The banter up front was tough to decipher over the roar of coasting freehubs. Side-by-side, we spun our way through an industrial park as a team, relishing in a temporary pedal-powered escape from our inboxes and voicemails. These lunch rides always felt like we were getting away with something, like we were a group of high school kids who’d just gassed Mom’s minivan out of the parking lot on a Friday afternoon, bailing on the last class of the day. In the middle of the bunch, a coworker leaned over and said, “Did you hear about Nick?” He spoke it with urgency, in one of those serious tones that made it seem like something terrible had happened. “No, what?” someone shot back. “Dude, he bumped to Cat. 1 over the weekend.” We glanced to the front of the pack where the jovial demeanor of Mr. Nick was obviously different from that of last week’s ride. He’d finally made the bump.
Photos: Re Wikstrom
As an employee of a bicycle equipment manufacturer in town, I happened to be in a position of working with a bunch of these budding cyclists who were clawing their way through the local ranks. At the time, I was on a race team with some of them, but my level of dedication had been waning, taking a full-time backseat to my academic pursuits. Needless to say, many of these dudes were in a category foreign to me, literally and figuratively, which made their stories of moving up all the more interesting. It was sort of an outsider’s glimpse into life of the local pros’ daily grinds.
One particular friend of mine, a guy who had been training on that “personal coach” level, started seeing his training program pay off in terms of both weekend results and more prestigious race invites. Supplemented by a healthy dose of our town’s weekly crit series, this rider grew stronger (and smarter), quietly slipping his way to the top of the Cat.1s before he really knew what was happening. He confided in me on a group ride that the move up sort of caught him off guard, as it served as the entrance into a new “what the hell have I just gotten myself into?” classification. He used his first major out-of-state professional race at the Tour of Gila to put it in perspective. He said the pack’s speed never dipped below the 50kph mark for the first 80k, all before any of the day’s categorized climbs were even reached. He was concerned—for the first time—that his 53×11 setup wasn’t tall enough. The pack was also tighter and more fluid than back home, with a sense of bike-handling and trust among surrounding riders he hadn’t experienced. He hung in there, and just surviving the weeklong race within time cut felt like a big accomplishment.
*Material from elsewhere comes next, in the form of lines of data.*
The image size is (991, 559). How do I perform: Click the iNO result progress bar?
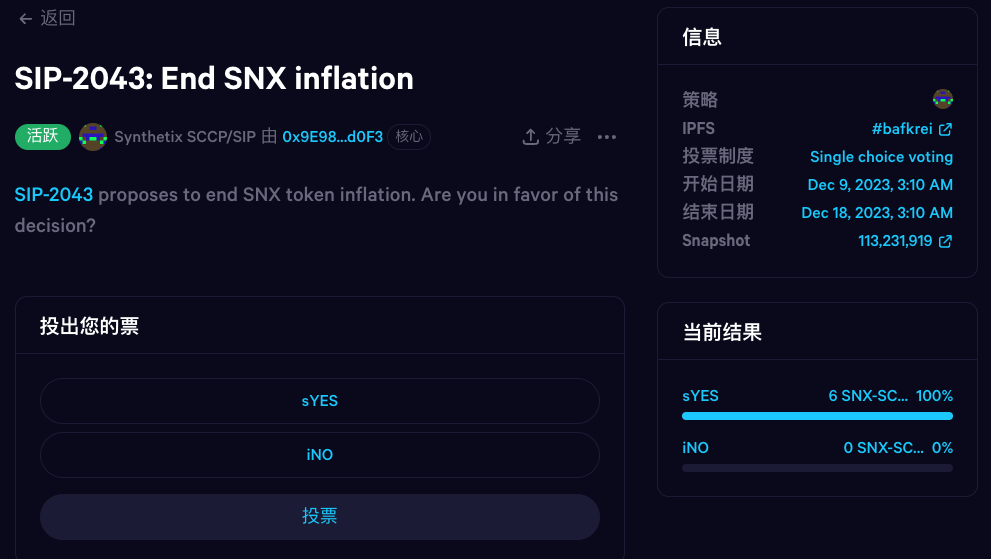(x=817, y=468)
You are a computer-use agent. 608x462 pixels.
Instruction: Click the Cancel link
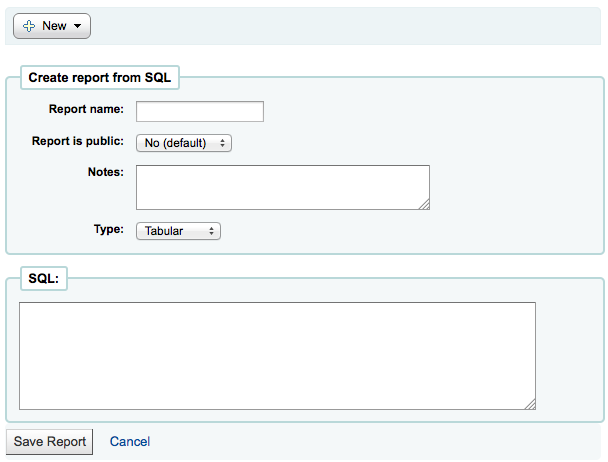tap(130, 441)
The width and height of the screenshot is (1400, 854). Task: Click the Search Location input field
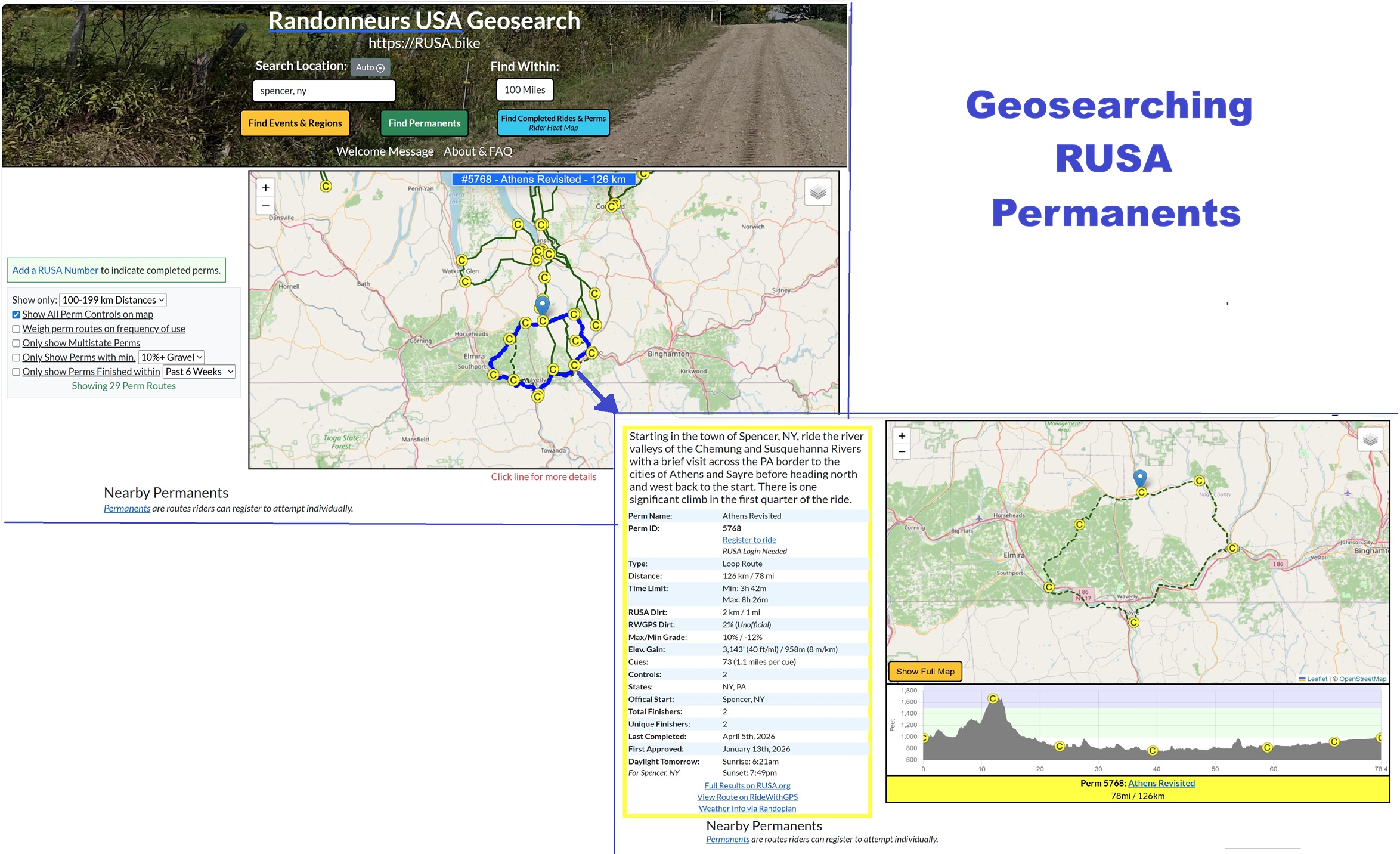[324, 91]
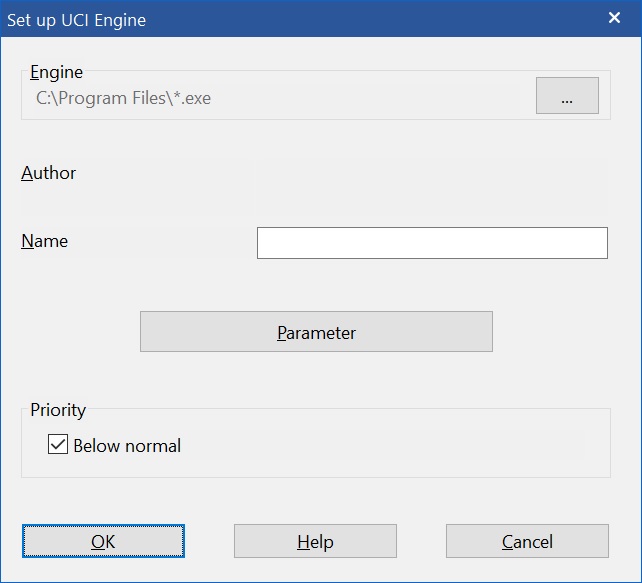642x583 pixels.
Task: Click blank space between Help and Cancel buttons
Action: point(421,541)
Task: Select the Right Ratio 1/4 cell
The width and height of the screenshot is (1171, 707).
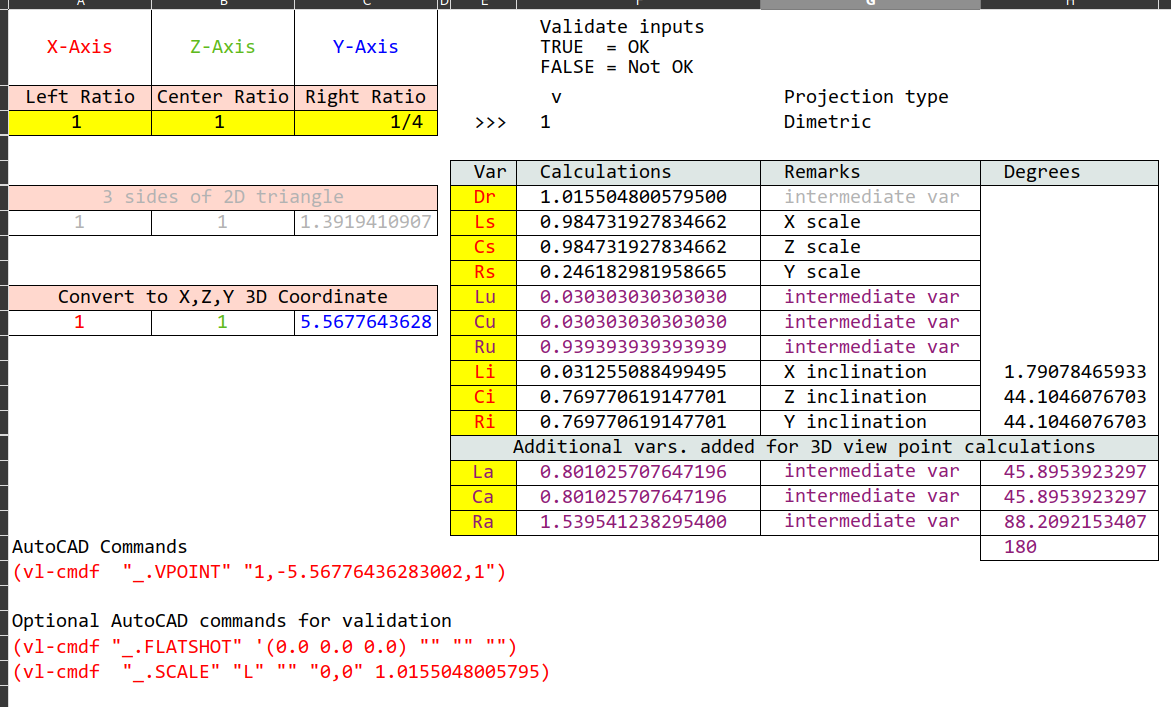Action: (366, 122)
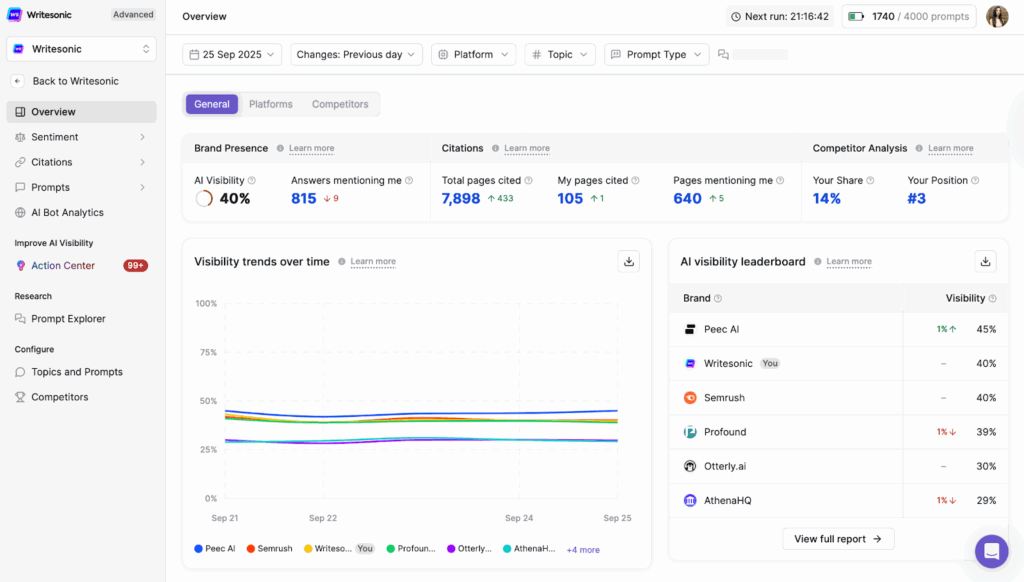Open AI Bot Analytics globe icon
This screenshot has height=582, width=1024.
21,212
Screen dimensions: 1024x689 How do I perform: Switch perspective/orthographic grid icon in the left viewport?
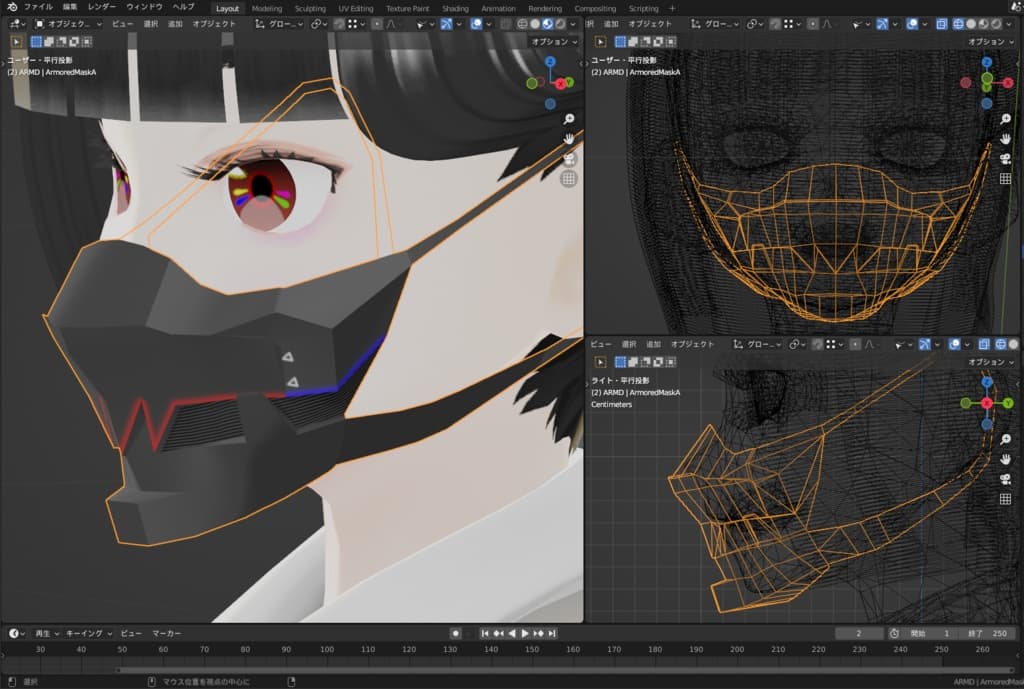coord(569,179)
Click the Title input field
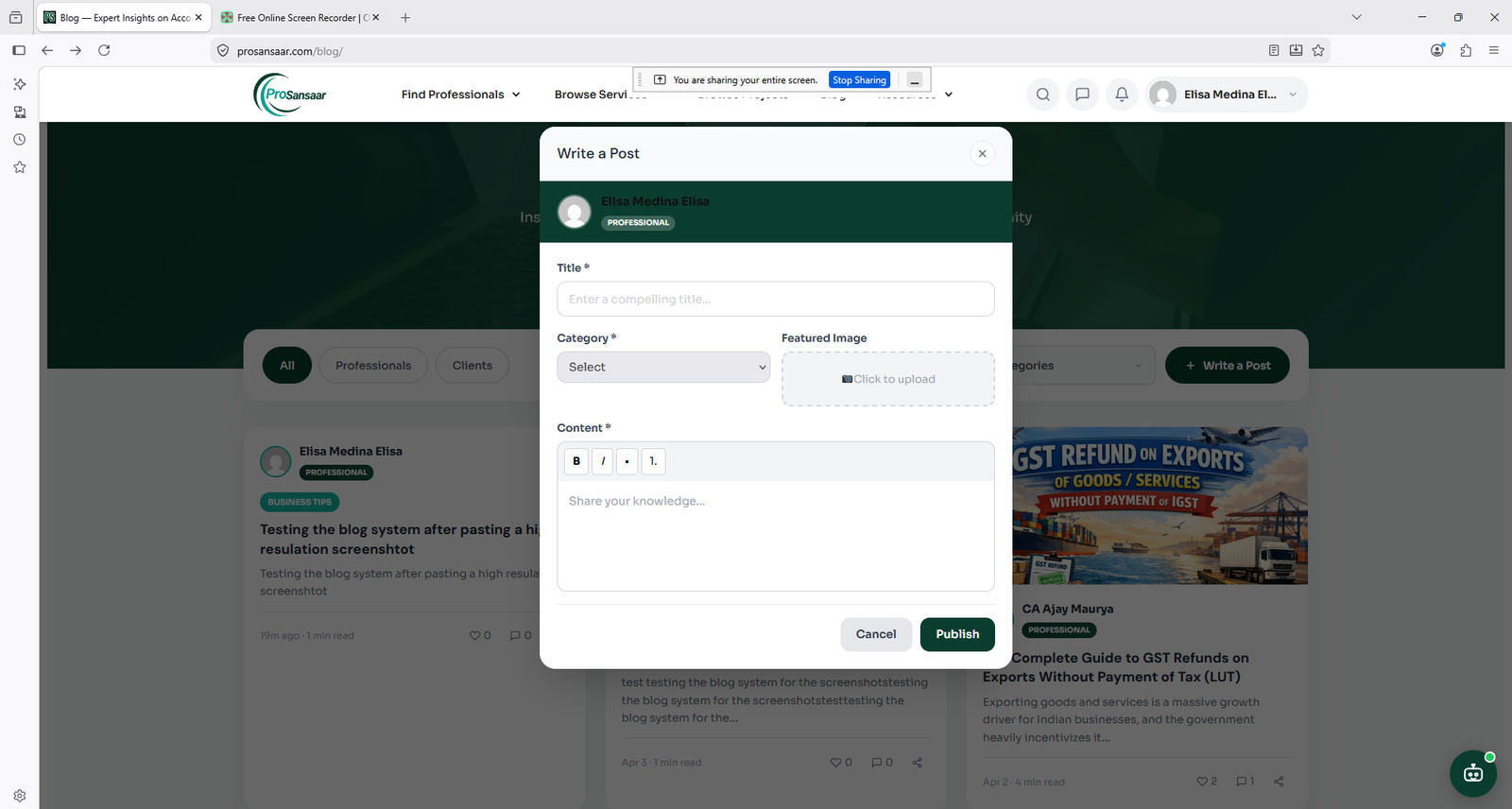Viewport: 1512px width, 809px height. [x=776, y=299]
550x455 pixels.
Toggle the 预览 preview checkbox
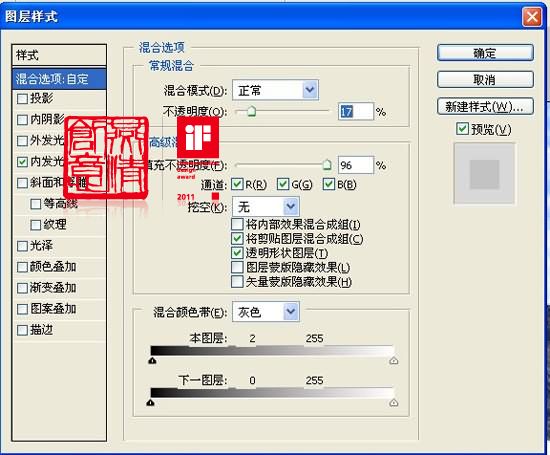point(462,129)
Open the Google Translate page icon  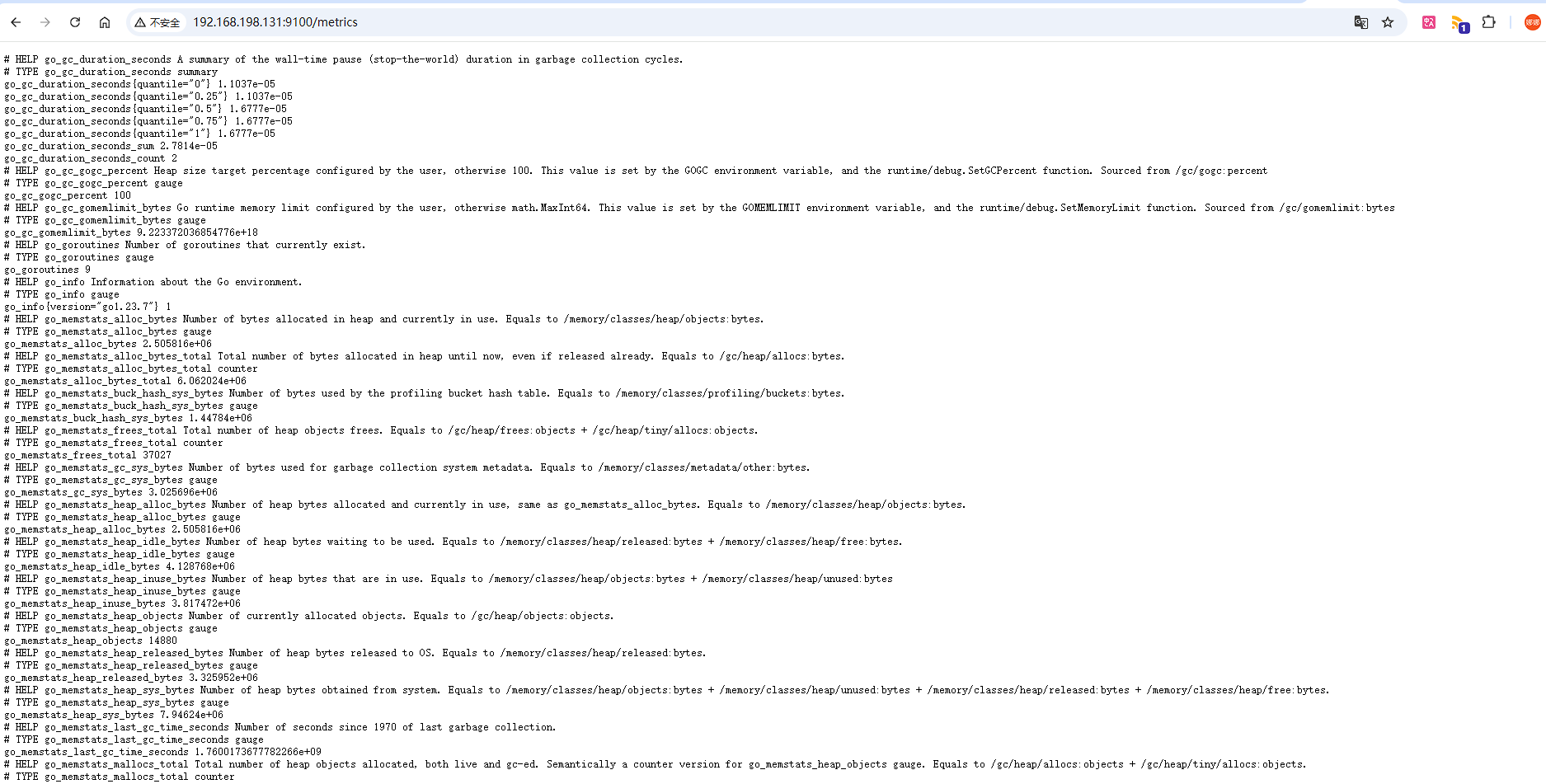coord(1360,22)
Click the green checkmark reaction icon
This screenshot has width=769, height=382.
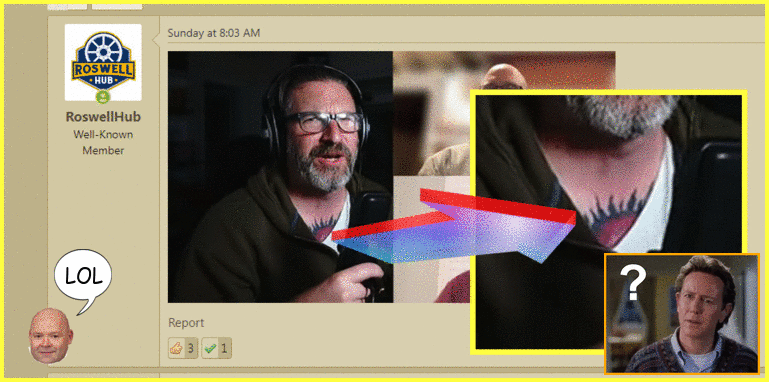(x=210, y=348)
Those who’ve ridden long enough, either from firsthand experience or from the stories of close friends, undoubtedly have similar tales of what changes occur while moving up the categorized-race ladder. In the realm of bicycle racing, upgrading is viewed as a rite of shaved-leg passage, with each bump up bringing on a heightened level of commitment to our skinny-tired obsession. We quickly see the way logging saddle hours matter more than ever, how training schedules and detailed nutrition plans gobble our attention, along with the inevitable dwindling of the personal lives we once knew.
This all comes in the name of not just hanging in there, but also remaining competitive, with a new class of riders. On paper, the prerequisites seem a bit daunting, but the sense of accomplishment and satisfaction that accompanies the move up, while difficult to explain to those who’ve never leaped from one category to the next, somehow always seem to justify this new level of dedication to the sport. The hardest part of all of this, believe it or not, comes down to our futile attempts of explaining to our loved ones why we’re always so damn busy.